Texto do exercício
━━━━━━━━━━
Se prestarmos atenção ao mundo que nos rodeia, percebemos que muitas vezes é o ruído das opiniões que prevalece. Todos querem ter uma palavra a dizer e multiplicam-se os espaços de debate nos quais parece que todos sabem tudo. No entanto, nem sempre encontramos aí a sabedoria autêntica; às vezes, pelo contrário, corremos o risco de encorajar a superficialidade, a ignorância e o empobrecimento cultural progressivo.

Diante desse cenário, o que realmente merece ser ouvido? Existem palavras e Palavras. O que os distingue? Podemos chamar de Palavras, com P maiúsculo, aquelas – escritas ou faladas – que, uma vez acolhidas, têm a capacidade de nos transformar. São palavras que expressam sabedoria, porque oferecem uma chave para a compreensão da existência humana, do desejo de transcendência e das relações que unem os seres humanos entre si e com a natureza. Como escreve Rabindranath Tagore, poeta, filósofo e escritor indiano: «As palavras chegam ao coração quando saem do coração».

A Palavra não pertence a um determinado tempo, lugar ou religião. Xavier Melloni, antropólogo, teólogo e fenomenólogo da religião, observa que para alguns a Palavra é inspirada pelo Espírito Santo, enquanto para outros é fruto da iluminação da consciência. Mas como reconhecemos quando nos deparamos com a Palavra? «Podemos dizer que a Palavra é o que nos torna capazes de nos abrirmos aos outros, de nos doarmos e de permanecermos em silêncio, superando-nos em direção a uma profundidade cada vez maior. A palavra autêntica é vital e gera vida”[2]. É assim que a Palavra, entendida em sentido amplo, nos liberta dos constrangimentos a que estamos sujeitos; não depende de interesses ocultos, não é coercitivo, mas torna-se idolatria quando deixa de ser sábio.

No entanto, a Palavra nem sempre ressoa da mesma forma dentro de nós, mesmo quando é expressa com as mesmas palavras. O seu acolhimento está intimamente ligado ao momento de vida que atravessamos. A superficialidade, as preocupações diante da auto-suficiência ou da indiferença são obstáculos que impedem que a Palavra dê frutos em nós e, através de nós, nos outros.
━━━━━━━━━━
Sobre o exercício
Escreva a continuação do texto acima sobre a Palavra, a partir da última frase apresentada.

Material fornecido
━━━━━━━━━━
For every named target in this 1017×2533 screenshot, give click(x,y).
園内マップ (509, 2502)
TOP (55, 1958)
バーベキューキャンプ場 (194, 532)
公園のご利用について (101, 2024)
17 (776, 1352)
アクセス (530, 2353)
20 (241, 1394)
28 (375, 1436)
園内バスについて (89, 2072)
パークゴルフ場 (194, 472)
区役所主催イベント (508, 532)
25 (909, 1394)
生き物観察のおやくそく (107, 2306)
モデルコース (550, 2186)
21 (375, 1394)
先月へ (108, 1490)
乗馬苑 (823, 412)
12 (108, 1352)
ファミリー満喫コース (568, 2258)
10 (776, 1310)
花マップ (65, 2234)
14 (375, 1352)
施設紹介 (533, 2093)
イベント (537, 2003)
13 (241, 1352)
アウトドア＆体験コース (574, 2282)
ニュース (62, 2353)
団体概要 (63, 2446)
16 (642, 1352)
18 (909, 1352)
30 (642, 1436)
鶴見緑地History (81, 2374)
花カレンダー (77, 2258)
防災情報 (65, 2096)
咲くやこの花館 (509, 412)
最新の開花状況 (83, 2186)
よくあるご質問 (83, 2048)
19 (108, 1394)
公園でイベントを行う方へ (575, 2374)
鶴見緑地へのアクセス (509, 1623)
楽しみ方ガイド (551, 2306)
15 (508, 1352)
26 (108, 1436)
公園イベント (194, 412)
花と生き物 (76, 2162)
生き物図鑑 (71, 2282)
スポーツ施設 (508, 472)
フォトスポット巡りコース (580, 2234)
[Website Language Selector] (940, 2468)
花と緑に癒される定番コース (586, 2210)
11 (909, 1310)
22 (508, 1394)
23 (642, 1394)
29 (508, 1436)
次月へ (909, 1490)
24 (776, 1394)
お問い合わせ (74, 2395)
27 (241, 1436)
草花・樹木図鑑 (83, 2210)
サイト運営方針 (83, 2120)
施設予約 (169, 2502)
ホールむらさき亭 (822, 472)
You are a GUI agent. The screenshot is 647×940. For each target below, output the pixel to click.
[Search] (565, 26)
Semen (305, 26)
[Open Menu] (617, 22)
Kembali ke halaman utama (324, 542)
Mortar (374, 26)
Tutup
━━━━━━━━━━
Espaço de resposta
A Palavra sábia torna-se um sólido ponto de referência no caminho do ser humano. Às vezes nos oferece respostas; às vezes provoca novas questões; permite-nos olhar as coisas de uma perspectiva diferente e abrir-nos a dimensões da realidade que antes não conseguíamos perceber; liberta-nos e leva-nos a experimentar o que é verdadeiramente essencial para a nossa existência. Só a Palavra autêntica, a Palavra sábia, pode transformar a nossa maneira de pensar e de agir. Acolhida e vivida, ajuda-nos a dar maior sentido à nossa existência, a viver relações mais profundas e a construir juntos uma sociedade mais humana e fraterna.

Jordi diz: «Cada encontro com a Palavra é pessoal e íntimo. Meu encontro com a Palavra aconteceu depois de anos centrado no trabalho e na tecnologia. A leitura de livros de diversas áreas – biografias, romances, filosofia, etc. – despertou em mim a busca de sabedoria para dar sentido às grandes questões da vida, sustentar minha existência e entender por que a Palavra se manifesta de formas tão diferentes e aparentemente contraditórias. Neste caminho conheci a sabedoria de Chiara Lubich, expressa numa nova e vital releitura do Evangelho e testemunhada por um estilo de vida estimulante. Apesar do seu caráter confessional, tem-se mostrado capaz de se conectar com pessoas que, como eu, não têm crenças religiosas e de envolvê-las no caminho da fraternidade”.

Este mês vamos nutrir-nos de palavras sábias, torná-las nossas e transformá-las em vida. E, se tivermos oportunidade, compartilhamos os frutos que eles geram com quem, como nós, está na jornada. Desta forma construiremos juntos uma convivência mais humana e significativa.

[1] Esta reflexão inspira-se no discurso de Jordi Illa na Conferência Internacional promovida pelo Centro para o Diálogo com Pessoas de Crenças Não Religiosas em 2013, intitulada «A Palavra».
[2] Xavier Melloni, Rumo a um tempo de síntese, Fragmenta Editorial, Barcelona, 2011, p. 55.